Couldn’t we find a better way to collect taxes?
- The tax system provokes anxiety
- A simplified tax code would inspire confidence
- Tax day could be a patriotic holiday
Revelations about offshore tax havens and tax evasion do not inspire confidence. A recent story indicates that 20 percent of profitable American corporations don’t pay any tax. Loopholes and exemptions benefit some. But most of us pay, without imagining ways to evade the tax collector.
Taxation leaves us cold. Voting warms the heart. The Fourth of July is fun. But no one celebrates tax day or pledges allegiance to the IRS. The country might benefit from a rebranded tax system.
April is certainly a good month to reflect on taxation. According to the Tax Foundation, Tax Freedom Day will occur this year on April 24. That’s when we will have paid off our collective tax bill. April 19 is Patriot’s Day, which commemorates the battles of Lexington and Concord, fought in 1775. Emancipation Day is celebrated in Washington, D.C., on April 16, commemorating the emancipation of slaves in the District of Columbia in 1862. These holidays are among the reason our taxes are not due this year until April 18.

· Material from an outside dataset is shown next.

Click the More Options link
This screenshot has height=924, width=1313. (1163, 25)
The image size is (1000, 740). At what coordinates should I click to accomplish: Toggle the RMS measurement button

Why not combine all of this in a patriotic holiday that celebrates liberty and the need to pay for it? Some libertarians may object that taxation is a form of slavery. But real slavery involves whips and chains. Taxation may be a drag. But it is not slavery. Instead, it is the cost of living in our country.
Of course, no one pays more than the minimum. And if you don’t pay, you’ll get arrested. If taxation is not quite slavery, it is also not a freely given gift. But taxes pay for obvious benefits: schools, roads, insurance and protection.
Not everyone agrees about how our tax dollars are spent or how much should be collected. Our elected representatives are supposed to make sure that there is no taxation without representation. They might also consider simplifying the tax code.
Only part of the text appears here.